The rhythms of cash flow were different. My income changed from the steady drip of retail, online, and bookfair sales to heavy chunks of cash landing at irregular intervals, with always too much time between landings. I closed my shop and sold my retail stock, plowing the profits into a piddling few rarities. Some of these sold immediately, but quite a few more sat accusingly on my shelves, waiting to be sent back into the trade at cost minus whatever I needed to sell the damned thing. Cash flow!
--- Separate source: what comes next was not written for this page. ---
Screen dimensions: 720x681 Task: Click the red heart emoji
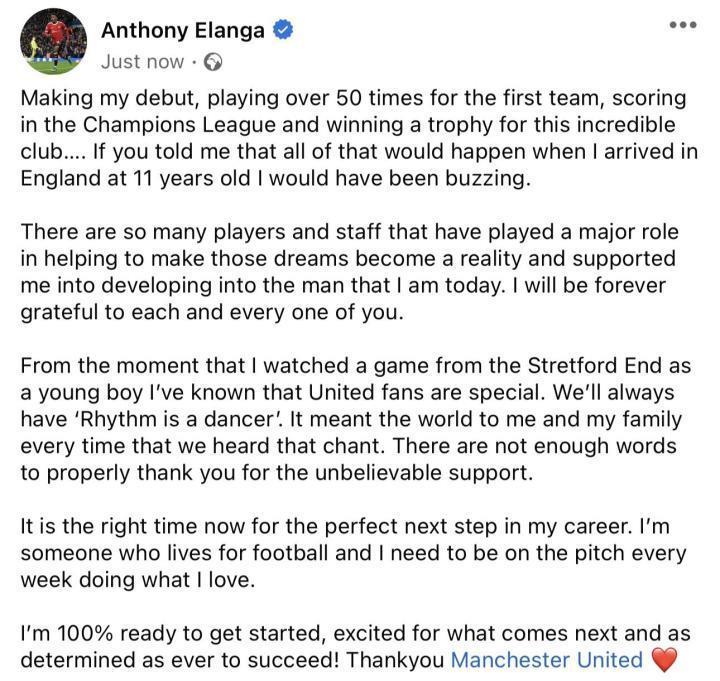[665, 659]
Eventually I figured out enough about this end of the trade to survive, but I sure haven’t gotten rich. The problem now is that I often know where to sell a piece before I purchase it or take it on consignment. This is a wonderful problem to have if the material is in plentiful supply. But all too often I’m forced to remember that one of the meanings of “rare” is “not readily available.” These days it feels as if I’m selling the damned stuff faster than I can buy it.
All by way of saying I’m in a quandary about this April’s New York Book Fair. As I have done for the past two years, I have my suite rented in the Lombardy Hotel, just blocks down Park Avenue from the Armory show. But at this moment – on my way to book fairs in Pasadena and San Francisco and then on to the Ephemera Society show – my stock is thin. My cupboard is just about bare. I’ve sold it all!
And what’s the point of renting a suite if you don’t have the books to fill it? Oh, it’d be fun entertaining my friends in grand style. But I’d have nothing to offer them other than chat and refreshments. A losing proposition in terms of dollars and cents.
So the next couple of months will be a test of my luck and skill – luck mostly, to be honest. If I find enough good material, I’ll see you at the Lombardy Hotel next April. And you, and you too. If I think I might have something of interest to you, I’ll let you know, and hope to see you at the Lombardy.
Otherwise, it’ll be Friday night at some midtown fleabag, Saturday at the Shadow Show, and home again home again, jiggety jig.